### REQUIREMENT:
Select all lines holding the word "agent" from the entries that follow.
** Opening DATA UNDER STUDY block **
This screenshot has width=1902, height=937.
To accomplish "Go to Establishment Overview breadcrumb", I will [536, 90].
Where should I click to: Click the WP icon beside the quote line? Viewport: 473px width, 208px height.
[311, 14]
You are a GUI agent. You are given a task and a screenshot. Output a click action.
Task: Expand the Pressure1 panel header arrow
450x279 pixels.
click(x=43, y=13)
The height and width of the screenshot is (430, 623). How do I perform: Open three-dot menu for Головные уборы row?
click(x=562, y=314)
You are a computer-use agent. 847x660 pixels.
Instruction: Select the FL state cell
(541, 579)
** Closing DATA UNDER STUDY block **
** Opening DATA UNDER STUDY block **
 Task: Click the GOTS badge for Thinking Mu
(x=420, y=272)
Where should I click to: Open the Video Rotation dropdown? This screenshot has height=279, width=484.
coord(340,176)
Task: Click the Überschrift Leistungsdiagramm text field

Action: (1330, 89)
** Closing DATA UNDER STUDY block **
### ANSWER FOR THIS EXERCISE:
You are a GUI agent. You are given a task and a screenshot. Output a click action.
You are a computer-use agent. 847x660 pixels.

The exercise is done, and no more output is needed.